Final answer:
Calculating X involves comparing the future value of Joe's annuity-due deposits at an annual effective interest rate of 5% with the future value of Jane's single lump-sum deposit accumulating under a force of interest of 7%. Joe's future value is the sum of each biennial deposit's compounded value at year-end 2038. Jane's deposit X's future value is calculated using continuous compounding until year-end 2038, and these two values are set equal to solve for X.
Step-by-step explanation:
The student's question involves calculating the lump sum Jane needs to deposit to match the future value of a series of deposits made by Joe at an annual effective interest rate of 5%. Because Joe makes his deposits at the beginning of each odd year from 2018 to 2038, we need to account for the deposits made every two years, compounded at 5%. Moreover, Jane deposits her lump sum amount X in 2029 at a force of interest of 7%, which also accumulates until the end of 2038. By setting these two future values equal to each other, we can solve for X.

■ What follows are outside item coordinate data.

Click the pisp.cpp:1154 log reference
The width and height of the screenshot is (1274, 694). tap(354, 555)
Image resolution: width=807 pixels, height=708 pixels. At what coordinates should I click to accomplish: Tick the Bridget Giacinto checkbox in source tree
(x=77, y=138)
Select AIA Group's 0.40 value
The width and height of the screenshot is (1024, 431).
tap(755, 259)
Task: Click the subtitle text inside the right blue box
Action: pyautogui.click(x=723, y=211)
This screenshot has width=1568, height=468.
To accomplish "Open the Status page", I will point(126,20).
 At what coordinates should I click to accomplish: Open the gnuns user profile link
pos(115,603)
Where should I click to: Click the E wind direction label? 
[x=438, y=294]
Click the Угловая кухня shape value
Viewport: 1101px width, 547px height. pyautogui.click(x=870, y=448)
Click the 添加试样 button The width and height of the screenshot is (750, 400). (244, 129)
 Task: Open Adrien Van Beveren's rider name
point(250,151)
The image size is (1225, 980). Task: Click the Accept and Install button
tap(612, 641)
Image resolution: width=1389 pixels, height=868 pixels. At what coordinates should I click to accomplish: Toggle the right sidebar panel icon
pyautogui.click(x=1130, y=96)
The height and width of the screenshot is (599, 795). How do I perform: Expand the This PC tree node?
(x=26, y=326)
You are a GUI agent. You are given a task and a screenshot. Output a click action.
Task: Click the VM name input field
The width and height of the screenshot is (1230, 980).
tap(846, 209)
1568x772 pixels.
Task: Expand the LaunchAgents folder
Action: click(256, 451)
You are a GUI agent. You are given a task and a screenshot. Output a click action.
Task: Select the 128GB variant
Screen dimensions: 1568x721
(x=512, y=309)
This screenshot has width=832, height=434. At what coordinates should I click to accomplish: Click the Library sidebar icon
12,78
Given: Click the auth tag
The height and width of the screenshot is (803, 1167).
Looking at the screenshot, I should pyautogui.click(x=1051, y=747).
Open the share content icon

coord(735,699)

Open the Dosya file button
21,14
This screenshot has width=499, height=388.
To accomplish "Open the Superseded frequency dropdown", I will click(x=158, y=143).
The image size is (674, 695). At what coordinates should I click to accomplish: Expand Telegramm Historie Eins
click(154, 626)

For Joe's account, we calculate the future value of an annuity-due using the formula FV = PMT * [(1 + i)^(n) - 1] / i * (1 + i), where PMT is 100, n is the number of deposits, and i is the interest rate per period (0.05 compounded biennially since it's every two years). However, to adjust for the odd year deposits, we would begin by finding the future value of the first deposit at the end of 2038, then the second deposit at the end of 2036, and so on until we calculate the future value of the last deposit made at the beginning of 2038. Each of these can be aggregated to find the total future value of Joe's deposits.
For Jane's account, the future value of her lump sum X after 10 years (2038 minus 2029) under continuous compounding is given by the formula FV = X * e^(rt), where r is the force of interest (0.07) and t is the time in years. Therefore, we equate Joe's total future value to Jane's future value to find the value of X. The calculations involve exponential functions and the mathematical constant e (Euler's number).